Still just IMO, a mishap that cancels that attempt sometime prior to EDL shouldn't resolve NO. It would be good to have clarification from the creator (@RyanTyznar).
@DanHomerick yes I said if ship burns up on re-entry or before. So I was thinking ship completely destroyed in re-entry heating or earlier rather than a bit a damage.
But yes, re-entry could be a tricky one.: If the re-entry heat damages flaps rather than destroys ship and this is detected and they divert for this then that seems like a failure to catch due to something related to catching and the question should resolve no. If the ship gets a hole somewhere that doesn't affect catch hardware and ship blows up that seems like they didn't get to a catch attempt for reasons completely unconnected to catching.
If the ship is lost earlier, like never separates from booster then that seems more like they never got to attempt a catch. These earlier losses of ship seem like they should be easier.
If creator is trying to measure catch success probability seems like early loss of ship is not a first attempt and some form of definition of when the launch counts as a first catch attempt seems needed. "When the launch counts as a first catch attempt" might be defined as some flight stage such as re-entry has to commence or it could be done differently like whether the loss of the ship happened for reasons related or unrelated to catching hardware.
It is also possible creator might alternately want to measure probability of any failure not just catch failure when SpaceX say they intend to attempt a catch on a launch. This doesn't seem like it is the intention of the title question but that might just be my interpretation of the question.
A case for NO is that the tower is much more valuable than any given Ship, so they'll be very protective of it.
With the first booster catches, they were already planning on tearing down the tower -- it wasn't compatible with the V3 ship design, for multiple reasons.
I expect there'll be at least one flight where they'll try the catch if everything's perfect, but the Ship will be waived off for any one of a thousand reasons.

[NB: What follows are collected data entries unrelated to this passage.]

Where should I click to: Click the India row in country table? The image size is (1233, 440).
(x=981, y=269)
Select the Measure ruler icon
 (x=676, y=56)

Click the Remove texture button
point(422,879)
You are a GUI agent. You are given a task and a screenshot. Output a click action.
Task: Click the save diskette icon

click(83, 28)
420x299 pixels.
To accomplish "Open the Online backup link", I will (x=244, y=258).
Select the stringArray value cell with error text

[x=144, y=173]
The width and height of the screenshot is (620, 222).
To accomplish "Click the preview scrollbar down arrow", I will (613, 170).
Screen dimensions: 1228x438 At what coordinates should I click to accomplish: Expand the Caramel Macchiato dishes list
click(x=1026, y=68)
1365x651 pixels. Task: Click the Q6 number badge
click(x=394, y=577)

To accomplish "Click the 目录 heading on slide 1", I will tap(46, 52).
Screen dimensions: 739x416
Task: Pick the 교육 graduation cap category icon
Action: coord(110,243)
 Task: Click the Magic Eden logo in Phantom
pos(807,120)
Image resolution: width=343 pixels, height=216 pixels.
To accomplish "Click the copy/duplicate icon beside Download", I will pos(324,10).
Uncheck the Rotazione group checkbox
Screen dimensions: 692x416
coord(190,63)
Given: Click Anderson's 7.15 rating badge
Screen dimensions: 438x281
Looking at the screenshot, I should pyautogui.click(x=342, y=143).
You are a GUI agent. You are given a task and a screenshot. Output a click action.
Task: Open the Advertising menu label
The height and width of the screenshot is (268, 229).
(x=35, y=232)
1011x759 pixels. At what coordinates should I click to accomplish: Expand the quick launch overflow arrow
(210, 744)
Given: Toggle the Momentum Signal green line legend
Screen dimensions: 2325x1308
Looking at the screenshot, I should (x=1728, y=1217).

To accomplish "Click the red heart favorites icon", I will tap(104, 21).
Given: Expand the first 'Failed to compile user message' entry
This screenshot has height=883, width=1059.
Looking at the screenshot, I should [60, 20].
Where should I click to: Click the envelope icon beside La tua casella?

@DanHomerick Re "they were already planning on tearing down the tower"
They were planning and have torn down the launch mount at pad 1. While there may have been uncertainty about what SpaceX were planning to tear down before the work started, I am now pretty sure SpaceX never felt it was necessary nor planned to tear down the tower.
Protective and lots of potential reasons yes, but booster record is
Flight 5 Successfully caught on first attempt
Flight 6 had a tower damage issue so booster was diverted to gulf
Flights 7 and 8 had successful booster catches
Other flight did not plan to attempt catches. so 75% success on catch.
Starship is more difficult due to much faster re-entry speeds and the flip after the bellyflop, so it seems sensible for probability to be lower than 75% but how much lower than that is appropriate?
@ChristopherRandles good correction -- I should have said renovate the pad or something. As you say, the tower structure itself may one of the pieces that is only modified, rather than replaced.
NO @ 28%. SpaceX requires two perfect ocean soft landings of Ship before attempting a tower catch — they haven't achieved even one yet. Ship reentry is fundamentally harder than booster return: orbital velocity (~7.8 km/s vs ~2 km/s), extreme thermal loads, and no analogous Ship landing history. SpaceX lost Ships on flights 3 and 6, with reentry issues on multiple others. Historical pattern: novel SpaceX maneuvers usually fail on first attempt (Falcon 9 took ~6 landing tries). The booster catch success on Flight 5 was the exception, built on years of F9 experience. 53% prices this like a coin flip when the base rate for first-attempt novel maneuvers is much lower.